Vices cachés immobiliers: agir efficacement après la découverte d’un défaut

La garantie des vices cachés protège l’acquéreur contre les défauts graves du bien, antérieurs à la vente et non apparents lors des visites. En immobilier, elle s’applique fréquemment à l’humidité structurelle, aux infiltrations, aux désordres de charpente ou aux réseaux défectueux.

  • Conditions du vice caché

    • Antériorité: le défaut existait au jour de la vente.
    • Gravité: le vice rend le bien impropre à sa destination ou en diminue très fortement l’usage.
    • Caractère caché: un acquéreur normalement diligent ne pouvait pas le déceler.

 

  • Clauses d’exonération

    • Valables entre particuliers sous conditions; inefficaces si le vendeur était de mauvaise foi (connaissance du vice dissimulé).
    • Inopérantes pour un vendeur professionnel sur son champ d’activité, sauf preuve contraire.
  • Délai pour agir

    • L’action doit être intentée dans un bref délai à compter de la découverte du vice.
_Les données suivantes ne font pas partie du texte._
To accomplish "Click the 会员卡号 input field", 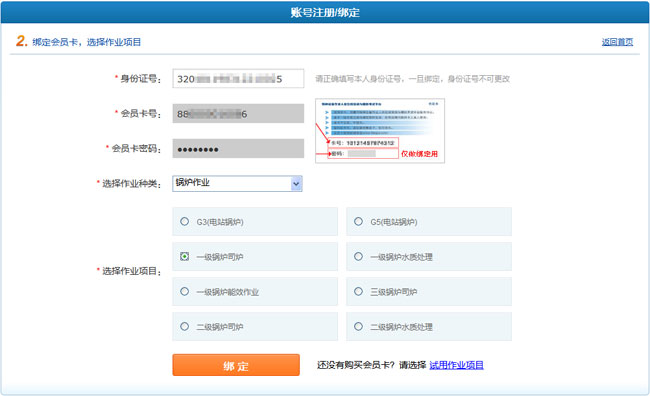I will click(x=238, y=114).
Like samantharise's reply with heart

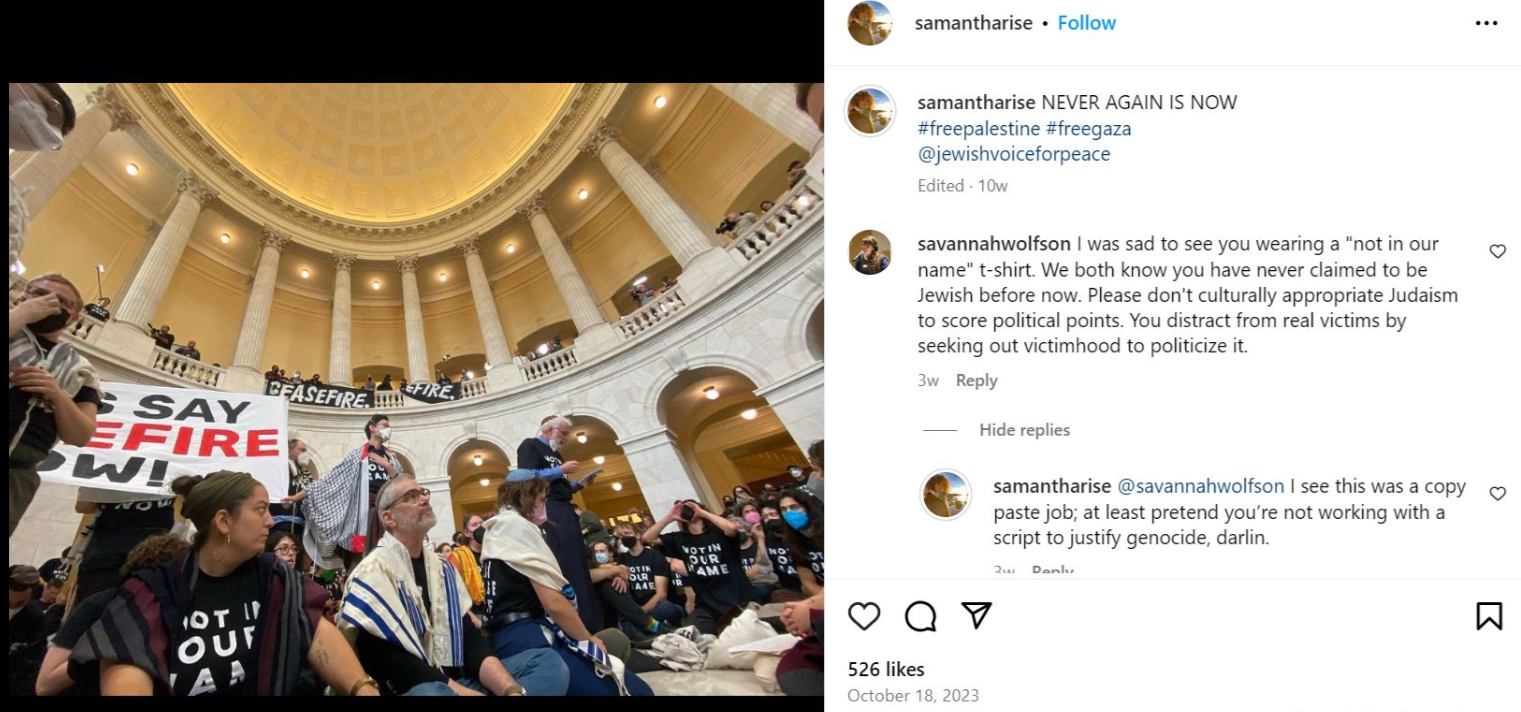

Agissez sans tarder: conservez preuves et constats.

 

  • Réflexes immédiats

    1. Cesser toute modification qui pourrait altérer la preuve.
    2. Faire établir un constat (huissier/commissaire de justice) et commander une expertise amiable indépendante.
    3. Prévenir l’assureur habitation et, le cas échéant, l’assureur protection juridique.
    4. Mettre en demeure le vendeur par LRAR, en joignant photos, rapports et devis estimatifs.

 

  • Vos demandes possibles

    • Action rédhibitoire: annulation de la vente, restitution du prix contre restitution du bien.
    • Action estimatoire: réduction du prix proportionnelle au coût de remise en état.
    • Dommages-intérêts: en cas de mauvaise foi du vendeur (préjudice matériel et parfois moral).
    • Mesures conservatoires: séquestre d’une partie du prix si la vente n’est pas encore réitérée, consignation judiciaire.

 

  • Preuve et expertise

    • L’expertise judiciaire est souvent déterminante: sollicitez-la si l’amiable échoue.
    • Documentez la chronologie: date d’achat, date de découverte, démarches effectuées, échanges avec le vendeur et les professionnels.

 

  • Points d’attention

    • Diagnostics: un DPE médiocre n’est pas, à lui seul, un vice caché; en revanche un diagnostic amiante/plomb erroné peut engager la responsabilité du diagnostiqueur.
    • Parties communes: en copropriété, distinguez vice privatif et désordre relevant du syndicat (appels de fonds, recours contre l’entreprise).

 

  • Stratégie pratique

    • Tentez d’abord une résolution amiable cadrée (mise en demeure structurée, offre transactionnelle).
    • À défaut, assignez rapidement pour interrompre les délais et obtenir une expertise judiciaire.